Beobachten, deuten, relativieren: Mit diesem auf das Schreiben übertragenen wissenschaftlichen Kodex ist die literarische Verfahrensweise Marcel Beyers markiert. Sein Roman über den berühmten Ornithologen Ludwig Kaltenburg kommt ohne das Klischee aus. Er bedient die Erwartungshaltung seiner Leser nach klaren Rastern nicht und darf als Gegenstück zu jener sensationsheischenden Beschäftigung mit der Vergangenheit gelten, die der junge Franzose Jonathan Littell im vergangenen Jahr zu seinem Erfolgsrezept machte – wie so viele vor ihm. An solcherlei pflegen sich Feuilletonisten abzuarbeiten.
An Kaltenburg kann man sich nicht abarbeiten. Die Geschichte beginnt im Warthegau und endet in Dresden. Dazwischen wird ein Forscherleben nachgezeichnet. Der gebürtige Wiener Kaltenburg tritt erstmals in Posen in Erscheinung, verschwindet dann als Gefangenenarzt in sibirischen Lagern und bleibt nach der Entlassung in Dresden, um im Villenviertel Loschwitz eine Forschungsanstalt für Ornithologie aufzubauen.
Kaltenburg ist charismatisch, erfolgreich, misanthrop, rätselhaft.
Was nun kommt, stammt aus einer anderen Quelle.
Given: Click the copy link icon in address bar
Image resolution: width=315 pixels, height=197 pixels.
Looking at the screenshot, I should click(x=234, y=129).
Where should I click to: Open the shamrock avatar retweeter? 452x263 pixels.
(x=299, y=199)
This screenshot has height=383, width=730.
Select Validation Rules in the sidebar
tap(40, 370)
Der Leser wird in ihm Konrad Lorenz wiedererkennen: Neben den Initialen teilen fiktive und historische Figur Geburts- und Sterbejahr, die Professur in Königsberg und lange Jahre sowjetischer Kriegsgefangenschaft. »Kaltenburg« stammt wie Lorenz aus Wien und kann nach dem Krieg in Österreich aufgrund seiner NS-Vergangenheit keine Professur antreten. Beide gründen ein Institut und stiften die Grundlagen der Verhaltensforschung, die Romanfigur in der DDR, Lorenz ab 1950 in Westfalen. Vergleichende Verhaltensforschung: Beyers Roman ist vergleichendes und abgleichendes Schreiben, wobei dies vor allem den Verzicht auf das Grelle, den Effekt bedeutet. Wer genau beobachtet, deutet und vergleicht, kann unmöglich Gut und Böse verteilen, schwarz und weiß malen, richten und freisprechen. Gelebt werden muß immer, das ist schon die ganze Weisheit.
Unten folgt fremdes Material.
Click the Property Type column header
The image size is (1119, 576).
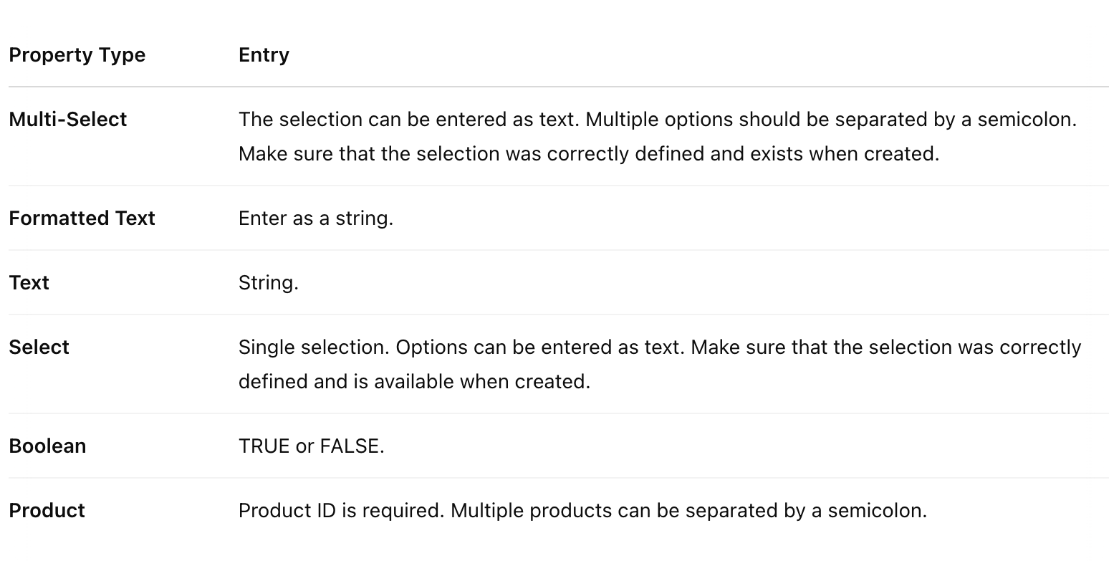click(x=77, y=55)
Und so verbergen sich hinter dem Projekt-Künstler Martin Spengler und dem Tierfilmer Knut Sieverding zwei Berühmtheiten, die als Deutsche im Kriege und damit – so billig ist das heute – auf der falschen Seite gedient haben: der Bordschütze Joseph Beuys und sein Ausbilder Heinz Sielmann. Jeder dieser Männer hat viel erlebt, hat handeln müssen, hat leben, kämpfen, ja überleben müssen. Aber das wird nicht klar erzählt, ausgeleuchtet, vor ein Publikum gezerrt. Beyer insistiert nicht, sondern deutet an, und wenn sich der Leser sicher wähnt, daß nun die Bewältigungsflut losbricht, versickert der Bericht. Wie es um eine Figur steht, ist dann nur an ihrem Verhalten ablesbar, und selbst hier nur für den, der vergleichend blicken und redlich deuten kann – wie Lorenz, wie Kaltenburg, wie Beyer.
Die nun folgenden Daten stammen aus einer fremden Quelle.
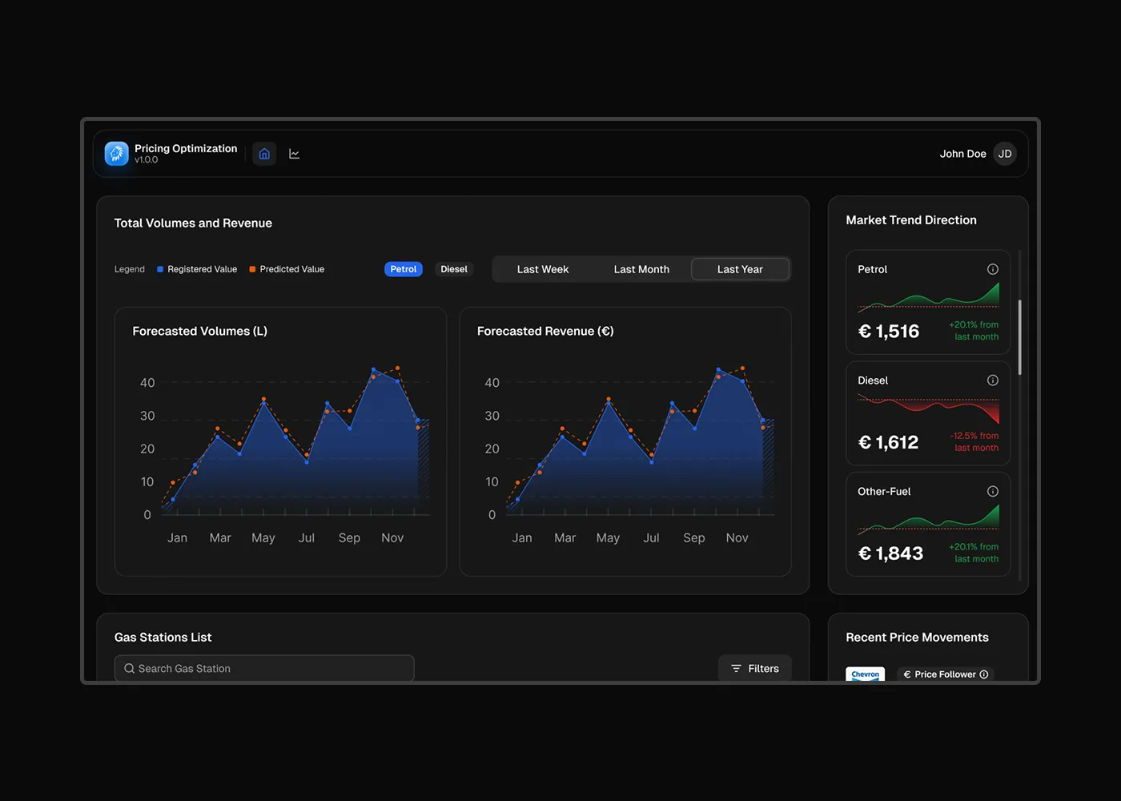Select the Last Year time range
1121x801 pixels.
(x=739, y=269)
Nur einmal wird es richtig grell. Da berichtet Kaltenburgs Schüler Funk, der Erzähler des Romans, daß nach den Angriffswellen der alliierten Bombergeschwader auf Dresden eine Horde Affen aus dem brennenden Zoo in den Großen Garten geflohen sei. Vögel fallen federlos aus der glühenden Luft, und die Menschen stehen auf den Wiesen zwischen den Leichen und wissen nichts mehr zu tun. Aber dann sammeln sie die Toten ein, und Funk berichtet: »Nichts wissen die Schimpansen von der Identifizierung verstorbener Angehöriger, nichts von den Toten, die man in eine Reihe im Gras bettet, und nichts davon, wie man einen Leichnam an Schultern und Füßen greift, um ihn zu seinesgleichen zu tragen. Und dennoch schließt sich ein Affe nach dem anderen dieser Arbeit an.«
Ist das so geschehen? Wir wissen es nicht, jedenfalls: Es hätte so gewesen sein können. Beyer läßt Funk im ersten Kapitel diese apokalyptische Szene berichten, weil in ihr eine grundsätzliche Angst seines Erzählers gründet: die Auflösung des Gewohnten im Extremfall, die Verwischung der Grenze zwischen Mensch und Tier, die traumatische Grundierung eines Lebens. Funk verlor im Bombardement seine Eltern. An diesem Schock des Verlusts hat er sein Leben auszurichten. Dorther rührt seine Urform der Angst, und auch damit ist er wissenschaftlich bestens aufgehoben bei Kaltenburg: »Urformen der Angst« nennt Beyer das im Roman beinahe mythisch aufgeladene Hauptwerk Kaltenburgs.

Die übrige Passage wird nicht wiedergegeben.